I visited the Boston Baltic Film Festival and saw the movie “Kalev” earlier this year.
Every year here in Boston, there is a Baltic Film Festival, which I enjoy very much. With that comes an acquaintance with a new movie. This year’s movie was “Kalev”, an Estonian film on basketball, directed by Ove Musting. The film is set in the early 1990s, and it shows how a coach leads his team to win the Soviet Union basketball championship just as Estonia gained independence from the Soviet Union. The Soviet Union’s basketball championship was the team’s only hope.
Every other summer, my family and I travel to Estonia to visit our family there, and by chance they happen to live close to some of the buildings that were used in the movie. Most of the buildings used are old and looked very much like they did in the 1990s, which helped portray the time period accurately.

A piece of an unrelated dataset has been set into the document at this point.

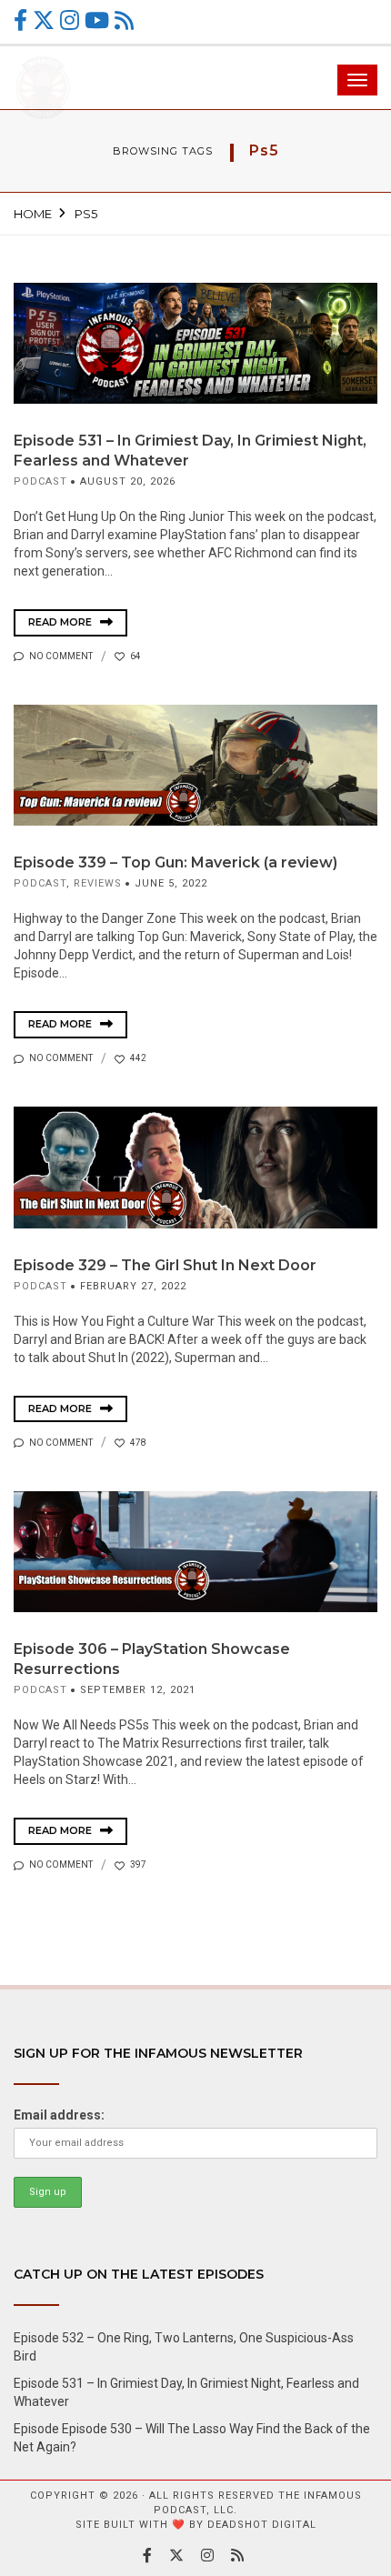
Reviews (98, 883)
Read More (61, 622)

About a month before the Boston Baltic Film Festival, my Estonian school teacher asked my classmate, Enrik, and I whether we would like to participate in the festival by handling the introduction of the movie and the Q & A session with the director. We decided that Enrik would do the introduction, and I would ask Ove a couple of questions. I came up with my questions from watching a previous interview he did and leaning on my knowledge of basketball.
I asked him about how he came up with the idea for the movie, and also how he felt when the real Estonian National team Kalev won the championship. He explained that it was a crucial part in Estonia’s national independence, so he wanted to commemorate it in film. When they won the championship, he and all of Estonia felt free and alive. I also asked him if the actors knew how to play basketball, and he explained that most of them had never played in their lives. So, it was useful that some basketball players came and helped the actors prepare for their roles.
After I asked my questions, we took a photo with him, and he surprised us with a basketball that was used in the movie. His production team tried to find the basketballs from the 1990s to make the movie feel more authentic. Though they couldn’t find any that were authentic from that time, they used old Spalding basketballs which looked similar to the originals. All-in-all, the movie showed the steps the team took to make their way to the championship and eventually win it for Estonia’s independence.
As a 14-year-old, I enjoyed learning about the perseverance of Estonians to regain freedom and independence. And as a basketball player, I enjoyed learning how teamwork works on and off the court.